Окрестные земли и болота с двумя охотничьими домиками «Крик» и «Крак» императрица Екатерина II в 1777 году подарила сыну цесаревичу Павлу Петровичу, обрадованная рождением внука Александра. Всю свою энергию наследник престола и его жена Мария Федоровна вкладывали в обустройство местности, построив здесь несколько дворцов, беседок и пасторальных домиков наподобие немецких, проложив шоссе и аллеи, создав регулярный парк. Особенно энергично работа шла в 1796–1801 годах, когда Павел I царствовал и имел доступ к государственной казне.
После злодейского убийства императора его вдова почти не выезжала из Павловска. «Ночь за ночью я, — вспоминал начальник караула полковник Саблуков, — как сторож, обходил цветники… возле дворца. В них были разбросаны разные памятники, воздвигнутые в воспоминание о событиях супружеской жизни покойного императора, и бедная императрица, одетая в глубокий траур и двигаясь унылым шагом, имела обыкновение посвящать свои бессонные ночи посещению этих пунктов. Как привидение, бродила она при свете луны между мраморными памятниками в тени плакучих ив и вечнозеленых кустов. Легко было видеть по ее движениям, до какой степени расстроены ее нервы, ибо малейший шум пугал ее и обращал в бегство».
Вдовствующая императрица не пыталась развеять жуткие воспоминания, а наоборот, нагнетала их, перевезя в Павловский дворец даже кровать с одеялом и подушками, на которых почивал в свою последнюю ночь убиенный супруг, и поместив ее в комнату рядом со своей спальней. Сюда же доставили мебель и убранство Михайловского замка, в котором произошло цареубийство, и на протяжении более ста последующих лет, до 1917 года, атмосфера тех лет не покидала дворца.
Мария Федоровна завещала свой Павловский дворец с окрестными землями и постройками на них старшему сыну в императорском роде, минуя наследника престола. После смерти императрицы в 1828 году поместье перешло в собственность ее младшего сына Михаила Павловича. Все в Большом дворце оставалось по-прежнему, но изменился выросший рядом город. 22 мая 1838 года открылось движение по железной дороге между Царским Селом и Павловском, а в чудесном помещении концертного зала Павловского вокзала в летнее время стали устраивать музыкальные вечера с приглашением лучших как русских, так и заграничных музыкантов. Разрастался дачный поселок.

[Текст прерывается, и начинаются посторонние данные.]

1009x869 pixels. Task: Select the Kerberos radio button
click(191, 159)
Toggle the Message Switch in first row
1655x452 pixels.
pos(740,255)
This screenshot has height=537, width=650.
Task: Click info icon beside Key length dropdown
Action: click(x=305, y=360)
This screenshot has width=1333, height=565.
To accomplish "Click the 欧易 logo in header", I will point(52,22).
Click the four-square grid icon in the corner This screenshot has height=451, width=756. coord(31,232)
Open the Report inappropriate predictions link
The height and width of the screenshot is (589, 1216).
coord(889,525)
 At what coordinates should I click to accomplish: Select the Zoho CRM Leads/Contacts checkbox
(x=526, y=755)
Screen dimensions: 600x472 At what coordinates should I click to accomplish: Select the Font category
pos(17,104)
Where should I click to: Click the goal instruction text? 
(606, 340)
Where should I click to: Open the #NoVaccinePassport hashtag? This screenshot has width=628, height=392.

После смерти в 1849 году Михаила Павловича, так как у него не было сыновей, поместье перешло в собственность второго сына императора Николая I великого князя Константина Николаевича. Будучи не только замечательным государственным деятелем, но и тонким знатоком музыки и живописи, новый владелец устроил в Большом дворце в 1872 году картинную галерею, где разместил перешедшие к нему по наследству и купленные в заграничных путешествиях живописные полотна Дж. Робусти Тинторетто и Андреа дель Сарто, Анжелики Кауфман и Саломона ван Ресдаля, В. ван дер Вельде и Гвидо Рени, Антонио Корреджо и Бартоломе-Эстебана Мурильо, Рембрандта ван Рейна и Паоло Веронезе, Джованни Сассоферато и Аннибале Каррачи, Элизабет Виже-Лебрен и Карло Дольни, Помпео Батони и Гюбера Робера — всего шестьдесят семь картин. Одновременно три зала хозяин отвел под музей древних произведений искусства, где выставил 225 бюстов римских императоров и множество старинных статуэток, ваз, мраморных плит с надписями.
Ожили парк и оранжереи, в которых вновь трудились не покладая рук опытные садовники во главе с известным всему ботаническому миру Катцером. Были отремонтированы Розовый и Краснодолинный павильоны, Пиль-башня, Вольер, Молочная ферма. Бережно подновили первые постройки — охотничьи домики Крик и Крак, Старый Шале. Деревянный двухэтажный Константиновский дворец, некогда принадлежавший великому князю Константину Павловичу и долгое время пустовавший, перестроили и сдали внаем служащим при великокняжеском дворе.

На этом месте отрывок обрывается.